Single guys who aren’t bound by strictures of monogamous relationship dogma are out there getting their freak on but are, more often than not, frustrated and unfulfilled because finding just the right guy to explore with is harder than it appears to be. I sit and read their words as they ponder what life means as a bisexual man, from questioning why they feel the way they do to doing their best to figure out what, if anything, they can do in order to follow their feelings and satisfy their physical and emotional needs.
These are all complications that all bi guys have to face at some point and some deal with them easier than others, pushing the boundaries and fairly spitting in the face of our morality and letting it be known that they will not be denied that which they need to be the man they’d have to be.
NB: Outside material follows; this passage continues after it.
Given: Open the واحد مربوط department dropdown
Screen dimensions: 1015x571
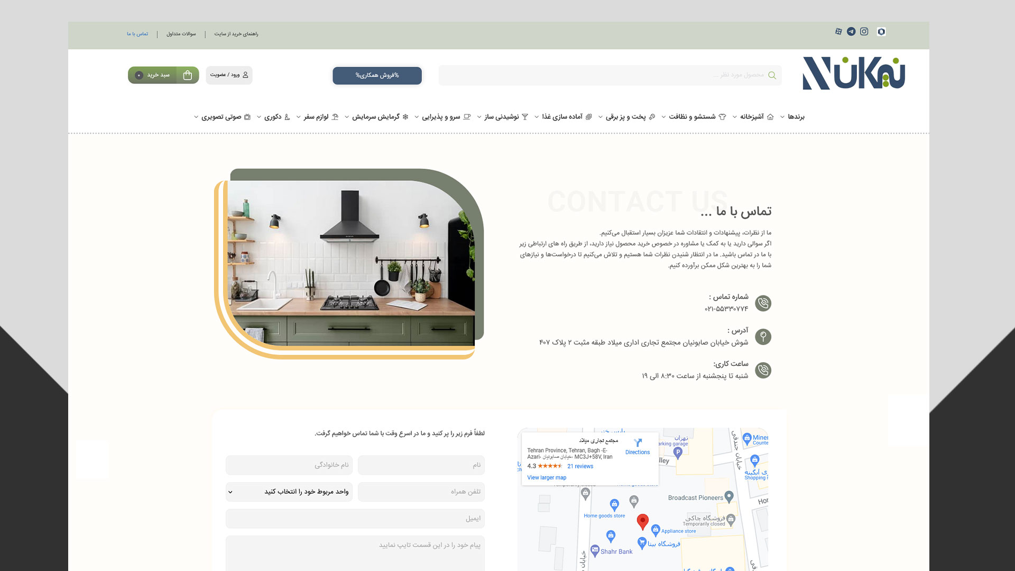Looking at the screenshot, I should pos(289,492).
But so many either don’t know how to shove the boundaries aside or, bluntly, they’re afraid to tempt fate or to push their luck, which is yet one additional complication among the many bisexuality brings to the table.
I have the honor and good fortune to mentor Cityman as he journeys through the social and moral minefields that makes being a bi guy a complicated way to be and he’s done incredibly well given he’s not been at this very long. I get to “watch” him deal with the complications while maintaining – and even developing – a mindset that can effectively allow him to be the kind of man that men and women couldn’t go wrong with, changing himself – and often in the fly – to adapt to an aspect of life that’s been moving very quickly for him. I give him big time props because he gets it; he sees both the good and bad of being a bi guy but is determined enough to not let the complications keep his eyes closed to the possibilities and battling against the social conditioning he received that keeps insisting that women are the only source of succor a man will ever need.
He does what more bi guys need to do; fight against the machine, break down the barriers and prejudice, and look beyond what he’s been taught and what he thinks he knows to see the reality… and I can’t wait for the day to arrive when he finds himself mentoring a guy new to the complications of male bisexuality. Indeed, I had a guy on the site I’ve been checking out reach out to me and wanting to chat; it seems he needs to find his footing on this shaky ground and while we’ve put in place a method to communicate, we’ve not had our initial conversations but it’s just a matter of time before that’ll happen.
It’s what other bi men who are flummoxed by the complications should do: Find that guy who has been there, done that, and understands male bisexuality from more than the physical point of view. Sucking cock is easy compared to trying to figure out what’s going on behind the scenes, i.e., why desire to suck another man’s dick in the first place. And while there is no one answer to all of the complications, it’s better to have some answers than none at all and, after all, if you don’t know, you’d better ask somebody ’cause if you don’t ask, you’ll never know.